Le Boucher is just a good old-fashioned love story between a sexy but celibate schoolteacher who scandalously smokes out of doors ("It's more sanitary") and a friendly butcher who can't stop inappropriately reminiscing about the gore and misery he witnessed in his 15 years in the army. Most romances end with a wedding; Claude Chabrol turns this—and much in the usual conception of "romance"—on its head. The film opens with a provincial wedding, where Mademoiselle Hélène and Popaul are seated next to one another, perhaps the only lone wolves in their small, peaceful, mountain-ined environs. They hit it off over Hélène's vague interest and the butcher's uncomfortable commentary on what a "monster" his father was. Odd recognizes odd, and the two become something of an item, with Popaul bringing choice cuts to Hélène's gorgeous bachelorette pad, while their cozy village is rocked by the brutal, unsolved murders of three women.
Hitchcock is a major presence in the film, particularly in a unique cigarette lighter's significance, recalling, of course, Strangers on a Train, a film whose suspense is similarly a twisted intermingling of the threat of discovery and sexual tension. Also similar to Hitchcock is the film's reliance on the soundtrack to build that suspense: particularly a spare, discordant score; the repetitive death-tolling of the local church bell; and Popaul's plaintive calls of "Mademoiselle Hélène!" echoing in the frighteningly empty courtyard below her bedroom window. Were it not for these auditory interruptions and a scene involving a child's sandwich and dripping blood, the film would be a drama of ill-fated romance between two likable characters accepted and even embraced in the small social circle provided by the village.

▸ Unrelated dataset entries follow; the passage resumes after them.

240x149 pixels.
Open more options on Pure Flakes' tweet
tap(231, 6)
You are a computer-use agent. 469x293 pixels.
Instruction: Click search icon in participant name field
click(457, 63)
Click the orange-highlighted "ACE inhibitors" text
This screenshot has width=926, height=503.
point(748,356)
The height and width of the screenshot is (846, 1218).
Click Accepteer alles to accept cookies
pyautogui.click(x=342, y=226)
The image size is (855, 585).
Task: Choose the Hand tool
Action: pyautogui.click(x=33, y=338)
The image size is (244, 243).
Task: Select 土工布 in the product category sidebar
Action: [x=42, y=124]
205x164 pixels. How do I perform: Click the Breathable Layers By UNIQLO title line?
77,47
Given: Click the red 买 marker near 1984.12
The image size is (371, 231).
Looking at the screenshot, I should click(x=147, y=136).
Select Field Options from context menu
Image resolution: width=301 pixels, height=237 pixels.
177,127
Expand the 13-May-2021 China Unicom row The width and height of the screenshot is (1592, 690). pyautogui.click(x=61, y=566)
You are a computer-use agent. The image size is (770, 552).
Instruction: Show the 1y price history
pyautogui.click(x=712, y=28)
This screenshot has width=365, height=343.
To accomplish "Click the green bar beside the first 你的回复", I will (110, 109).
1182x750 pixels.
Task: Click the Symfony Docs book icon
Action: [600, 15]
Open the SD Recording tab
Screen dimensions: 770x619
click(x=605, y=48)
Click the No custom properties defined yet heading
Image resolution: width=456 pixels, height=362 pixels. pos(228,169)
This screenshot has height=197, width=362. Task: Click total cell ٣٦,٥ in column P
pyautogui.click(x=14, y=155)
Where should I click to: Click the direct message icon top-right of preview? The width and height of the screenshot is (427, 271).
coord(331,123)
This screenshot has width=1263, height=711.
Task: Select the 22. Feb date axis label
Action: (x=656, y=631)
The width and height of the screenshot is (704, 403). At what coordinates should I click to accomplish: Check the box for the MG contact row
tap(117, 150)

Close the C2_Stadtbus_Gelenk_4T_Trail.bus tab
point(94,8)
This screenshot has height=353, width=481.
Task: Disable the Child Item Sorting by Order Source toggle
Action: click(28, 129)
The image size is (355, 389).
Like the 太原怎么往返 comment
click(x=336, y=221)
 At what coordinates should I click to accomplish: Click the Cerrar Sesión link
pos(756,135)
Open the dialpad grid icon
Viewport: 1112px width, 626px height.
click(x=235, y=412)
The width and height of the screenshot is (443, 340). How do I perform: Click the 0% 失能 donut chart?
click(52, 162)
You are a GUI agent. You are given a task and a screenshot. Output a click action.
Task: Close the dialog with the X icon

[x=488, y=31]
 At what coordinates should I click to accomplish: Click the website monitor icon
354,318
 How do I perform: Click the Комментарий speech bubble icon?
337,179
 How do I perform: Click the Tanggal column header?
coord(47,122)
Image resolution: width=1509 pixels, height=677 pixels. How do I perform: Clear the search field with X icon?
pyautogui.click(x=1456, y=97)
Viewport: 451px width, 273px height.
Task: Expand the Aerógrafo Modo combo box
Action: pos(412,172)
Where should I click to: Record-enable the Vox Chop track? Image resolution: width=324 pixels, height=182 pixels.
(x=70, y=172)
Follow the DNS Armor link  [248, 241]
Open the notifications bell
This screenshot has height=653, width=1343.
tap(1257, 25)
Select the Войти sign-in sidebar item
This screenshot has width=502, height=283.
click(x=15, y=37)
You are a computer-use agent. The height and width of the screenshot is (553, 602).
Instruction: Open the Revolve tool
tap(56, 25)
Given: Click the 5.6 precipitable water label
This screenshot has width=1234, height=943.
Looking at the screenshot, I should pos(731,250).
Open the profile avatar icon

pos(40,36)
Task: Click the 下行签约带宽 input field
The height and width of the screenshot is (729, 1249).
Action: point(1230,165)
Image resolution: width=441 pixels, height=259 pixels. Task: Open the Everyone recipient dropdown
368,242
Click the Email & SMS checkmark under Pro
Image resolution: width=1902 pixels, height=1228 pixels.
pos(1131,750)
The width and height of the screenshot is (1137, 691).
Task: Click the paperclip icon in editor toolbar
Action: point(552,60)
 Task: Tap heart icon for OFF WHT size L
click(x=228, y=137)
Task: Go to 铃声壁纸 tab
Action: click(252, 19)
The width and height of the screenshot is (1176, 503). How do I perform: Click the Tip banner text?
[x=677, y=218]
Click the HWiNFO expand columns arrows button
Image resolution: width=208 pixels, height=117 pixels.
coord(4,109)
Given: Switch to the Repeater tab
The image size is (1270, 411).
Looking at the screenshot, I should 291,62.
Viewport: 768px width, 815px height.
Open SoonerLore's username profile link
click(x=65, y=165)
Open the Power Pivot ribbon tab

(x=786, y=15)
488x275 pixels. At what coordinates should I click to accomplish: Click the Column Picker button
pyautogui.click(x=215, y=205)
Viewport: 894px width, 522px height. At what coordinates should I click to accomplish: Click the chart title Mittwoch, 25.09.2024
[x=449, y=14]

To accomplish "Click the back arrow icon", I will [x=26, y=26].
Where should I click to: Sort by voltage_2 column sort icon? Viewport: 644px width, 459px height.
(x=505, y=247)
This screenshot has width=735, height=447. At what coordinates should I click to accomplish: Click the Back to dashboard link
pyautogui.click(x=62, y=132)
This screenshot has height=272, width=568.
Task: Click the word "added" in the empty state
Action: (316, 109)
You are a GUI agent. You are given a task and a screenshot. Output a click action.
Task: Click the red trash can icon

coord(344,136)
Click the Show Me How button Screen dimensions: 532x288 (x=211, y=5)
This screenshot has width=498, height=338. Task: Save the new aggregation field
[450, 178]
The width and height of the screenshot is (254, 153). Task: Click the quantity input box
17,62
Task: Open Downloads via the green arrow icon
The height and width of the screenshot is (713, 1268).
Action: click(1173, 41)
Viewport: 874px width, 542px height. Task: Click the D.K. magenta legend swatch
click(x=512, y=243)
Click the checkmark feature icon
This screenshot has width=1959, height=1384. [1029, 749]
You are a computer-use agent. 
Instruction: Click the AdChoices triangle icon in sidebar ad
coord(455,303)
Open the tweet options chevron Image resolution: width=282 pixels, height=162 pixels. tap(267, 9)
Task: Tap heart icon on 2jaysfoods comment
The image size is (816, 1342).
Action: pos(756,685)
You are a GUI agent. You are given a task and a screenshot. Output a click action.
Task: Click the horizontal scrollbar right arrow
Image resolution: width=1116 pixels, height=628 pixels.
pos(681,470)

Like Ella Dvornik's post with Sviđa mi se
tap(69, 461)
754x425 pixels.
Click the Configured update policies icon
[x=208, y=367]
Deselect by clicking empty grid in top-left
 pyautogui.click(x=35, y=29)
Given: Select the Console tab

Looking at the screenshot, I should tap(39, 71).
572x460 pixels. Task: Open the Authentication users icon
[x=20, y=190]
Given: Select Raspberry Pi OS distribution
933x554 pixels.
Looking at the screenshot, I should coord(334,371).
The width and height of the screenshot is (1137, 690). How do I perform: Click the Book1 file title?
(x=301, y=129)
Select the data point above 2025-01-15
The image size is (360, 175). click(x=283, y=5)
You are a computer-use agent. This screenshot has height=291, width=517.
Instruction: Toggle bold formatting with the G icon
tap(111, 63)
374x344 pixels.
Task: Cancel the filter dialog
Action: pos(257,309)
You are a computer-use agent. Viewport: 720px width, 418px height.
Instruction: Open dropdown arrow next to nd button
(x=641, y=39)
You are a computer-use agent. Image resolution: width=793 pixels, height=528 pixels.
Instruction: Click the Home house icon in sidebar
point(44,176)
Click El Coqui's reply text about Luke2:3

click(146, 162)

Is Chabrol suggesting that by withholding intimacy from Popaul, Hélène is responsible for the murders? That if she had simply agreed, politely, to kiss Popaul things might have turned out differently? Probably not, but the film is definitely reveling in the dark humor underlying Popaul's claim that this is the case. Le Boucher skewers the bourgeois values and complacency that both mark the non-lovers as abnormal and encourage that abnormality to flower into deadly realization—a source of humor and violence throughout Chabrol's films, and a refreshingly bleak take on the expectations and satisfaction of the romance narrative in general.